__Objetivo del ejercicio__.
Continúa el texto sobre el estrecho de Anián y la búsqueda del paso del noroeste a partir de su última oración.

__Texto citado__.
+ + + + +

Se pensaba que Anian era una deformación del nombre de la provincia china de Hanian, y se especulaba que este lugar mítico era el estrecho que permitiría la comunicación con China. El mapa de Abraham Ortelius, de 1579, registra el nombre de Stretto de Aniam. (Figura 1). La idea de la existencia de estrecho se fundamentaba en los relatos fantasiosos de Juan de Fuca (1557) y de Lorenzo Ferrer Maldonado (1588), quienes especularon sobre la existencia del paso, que supuestamente se encontraba en torno a los 60º de latitud norte y que comunicaba ambos océanos; de hecho, existe un estrecho de Fuca dibujado en algunos mapas de finales del siglo XVI.
Figura 1. Typvs Orbis Terrarvm, Abraham Ortelius, 1584, cortesía de Biblioteca del Congreso de los Estados Unidos
Estos supuestos hallazgos despertaron en la Corona española la ilusión de dominar los dos pasos interoceánicos en ambos extremos de América. No obstante, los otros imperios también ambicionaron tomar posesión de estos territorios y, sobre todo, dominar el deseado pasaje interoceánico. Samuel Purchas registraba: “Sir Martin Frobisher as being the first in the dayes of Qeene Elizabeht lought the North-west passage” (1614, p. 739). A partir del siglo XVI, y sobre todo en el siglo XVIII, varias expediciones buscaron constatar la existencia de este pasaje del norte, del cual tanto se había conjeturado durante los siglos anteriores. Sin embargo, varios de estos viajes terminaron en repetidos fracasos y desilusiones, en tanto que el paso del norte se mantuvo esquivo.
No solamente se especulaba sobre la posible ruta de retorno del famoso corsario isabelino Francis Drake, sino que los cartógrafos empezaron a registrar a finales del siglo XVI la denominación de Nova Albion, para una región en Norteamérica que se le atribuía como descubrimiento. Drake supuestamente habría tomado la ruta que dos años antes describió el dudoso relato de sir Matin Frobisher, denominado “el estrecho equivocado”, al cual, para 1609, se rebautizó como estrecho de Hudson (Garfield, 2015, p. 114).

+ + + + +

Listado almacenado
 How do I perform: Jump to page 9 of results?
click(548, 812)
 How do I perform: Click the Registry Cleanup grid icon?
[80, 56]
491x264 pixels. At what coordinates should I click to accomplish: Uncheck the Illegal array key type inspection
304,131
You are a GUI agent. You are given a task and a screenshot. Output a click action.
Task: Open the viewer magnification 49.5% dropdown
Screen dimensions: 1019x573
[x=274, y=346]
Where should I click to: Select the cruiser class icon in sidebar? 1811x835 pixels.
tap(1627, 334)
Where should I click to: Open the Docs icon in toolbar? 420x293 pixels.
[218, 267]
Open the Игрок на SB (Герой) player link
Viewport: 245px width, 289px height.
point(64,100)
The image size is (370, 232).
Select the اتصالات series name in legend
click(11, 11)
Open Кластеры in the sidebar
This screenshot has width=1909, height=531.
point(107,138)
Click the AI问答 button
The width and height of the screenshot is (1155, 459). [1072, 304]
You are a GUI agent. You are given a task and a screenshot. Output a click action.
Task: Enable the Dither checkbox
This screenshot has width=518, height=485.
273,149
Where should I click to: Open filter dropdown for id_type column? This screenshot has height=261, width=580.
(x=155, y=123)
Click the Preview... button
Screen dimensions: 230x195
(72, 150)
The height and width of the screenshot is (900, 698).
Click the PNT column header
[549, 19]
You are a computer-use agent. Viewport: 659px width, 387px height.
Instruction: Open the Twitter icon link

+ + + + +

__Respuesta correcta__.
Durante el siglo XVIII, en el contexto de la Ilustración, se desata una serie de expediciones de los imperios, amparadas en propósitos científicos. Desde España zarpó la expedición de Alejandro de Malaspina (1792) para constatar la existencia del ansiado pasaje. Las otras potencias también emprendieron la búsqueda y se insistió en el rastreo de este paso por ambos costados del norte del continente. Esto se debió a la presión tras la Guerra de los Siete Años (1764-1763), pero sobre todo a la amenaza de la presencia rusa en los territorios de Norteamérica. En este marco se renovó la búsqueda del pasaje interoceánico. La nueva especulación geográfica se reflejó en mapas de famosos cartógrafos como Guillaume De L’isle (1675-1726) y Jean Baptiste B D’Anville (1697-1782).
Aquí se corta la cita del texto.